The AUSA (Bostic) and the defense counsel (there were several) seemed unusually deferential to the judge (although, of course, all lawyers must defer), and quite competent. This was a much quieter environment than I’m used to in Superior Court, especially on Law and Motion days. It’s one of the reasons I preferred to litigate in federal court. Much of the seeming calmness can be attributed to the Covid-19 restrictions, with limited seating and required masks. Both sides made their points well enough, but there were no bombshells.

It strikes me that there was some unwarranted gamesmanship going on. Both of the jurors who asked to be excused should have been excused before the trial began, removing or at least reducing the risk of a mistrial due to running out of jurors. It’s not clear where the fault for that lies. The jurors were probably less than honest or forthcoming in their initial questioning during voir dire. I suspect they are only now realizing how onerous the burden before them is and are looking for any excuse to get off. It may also be the case that one or both of the lawyers should have questioned these jurors more carefully and challenged them either for cause or by use of a peremptory challenge. However, the judge may not have allowed the attorneys sufficient challenges, discouraging this, and he may not have allowed for a sufficient number of alternate jurors in the first place. Maybe they’re all to blame.

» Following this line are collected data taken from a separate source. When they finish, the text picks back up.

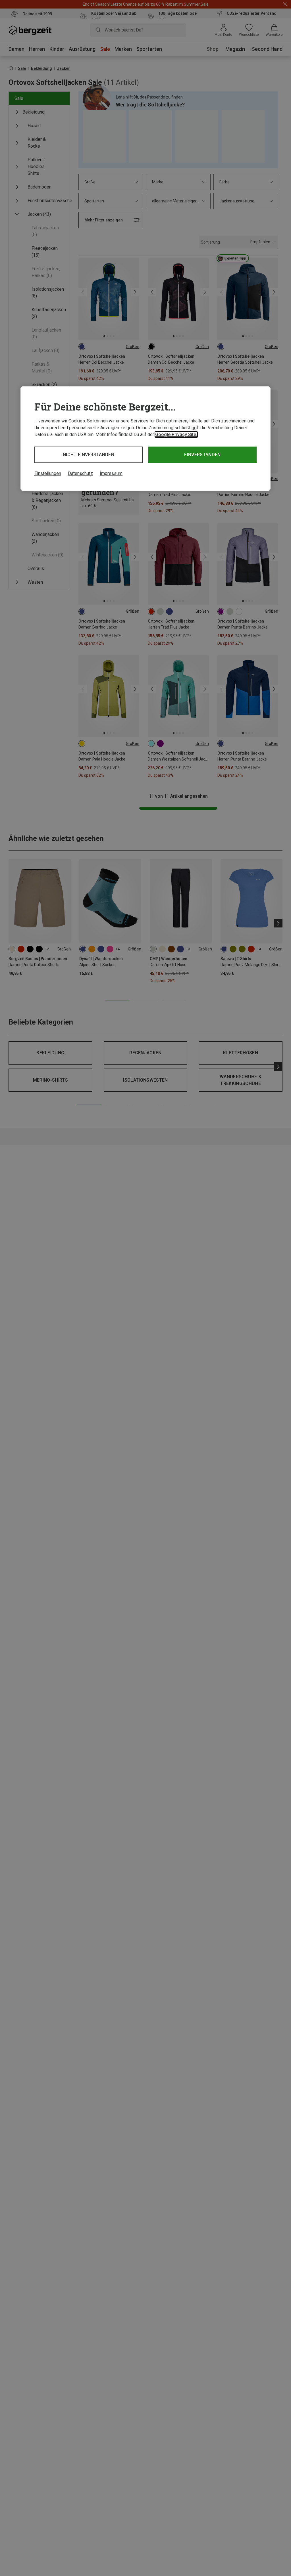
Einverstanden (202, 454)
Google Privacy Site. (176, 434)
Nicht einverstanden (88, 454)
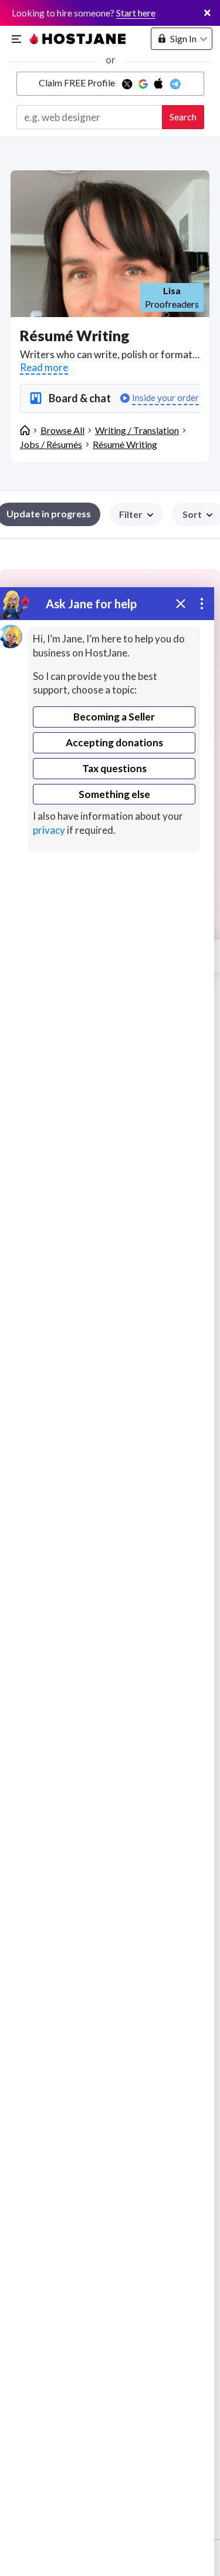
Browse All (62, 430)
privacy (49, 830)
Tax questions (114, 768)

Another example of the gamesmanship is that question Bostic asked that was later struck. The defense could have objected at the time it was asked, but instead let it ride, hoping to create the opportunity as described in my prior post. I’m surprised the judge didn’t mention that in justifying his ruling. Of course, defense may have also not wanted to bring attention to that question (and its likely answer) in front of the jury. Bostic also did not object to the judge’s striking the question and answer because the jurors had already heard both, and an instruction to the jury to disregard it just reemphasizes the point, or as the defnese put it, “you can’t unring the bell.”

Holmes made an impression of sorts, although not the one most news outlets seem to harp on. I did not find her striking, although she has nice hair, i.e. expensive looking and very blonde. The most noticeable thing to me about her was how tall she sits. Sitting at the defense table she was half a head taller than either of the male attorneys on each side. Standing she seemed fairly tall, but nothing like she did sitting. She may have been wearing heels of some sort, but that wouldn’t affect her sitting height. I didn’t see anything different about her chair, so I guess she’s just really long in the waist.

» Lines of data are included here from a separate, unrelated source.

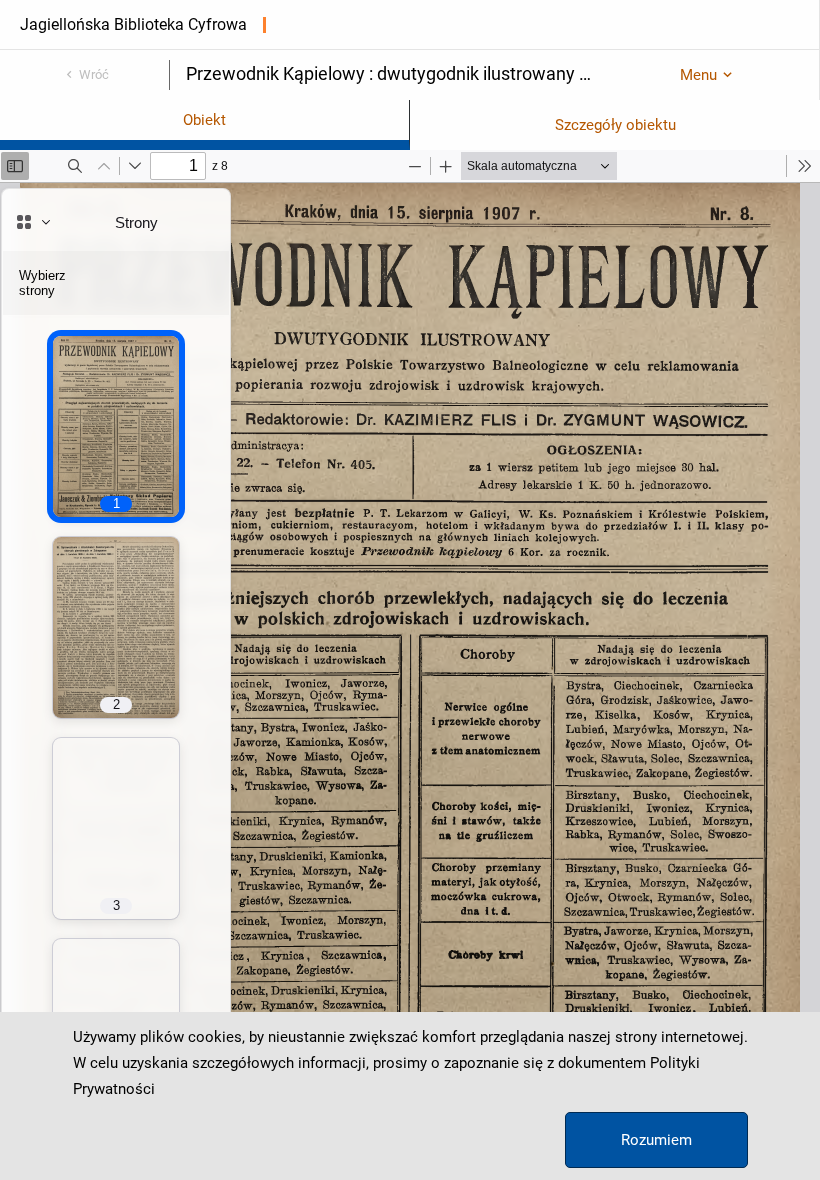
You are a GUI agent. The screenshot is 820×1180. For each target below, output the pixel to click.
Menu (698, 75)
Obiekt (204, 120)
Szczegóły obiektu (615, 125)
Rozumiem (656, 1140)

The jurors were a motley crew. There was a chubby young guy looking very blue collar and a slim white-haired fellow looking like a 60-year-old runner. He had an intent look, while several of the jurors rarely looked at the witness. They each had screens in front of them which were continually displaying exhibits, mostly emails. The AUSA must have been trained to get those off the screen fast once he was on the next line of questioning. He was quick to ask for that. He wanted the jurors to be paying attention to the witness, not reading emails. I was a bit surprised that the judge mentioned that jurors are brought in from as far away as Santa Cruz County and even Monterey County. This is a much broader geographic pool than used in county courts.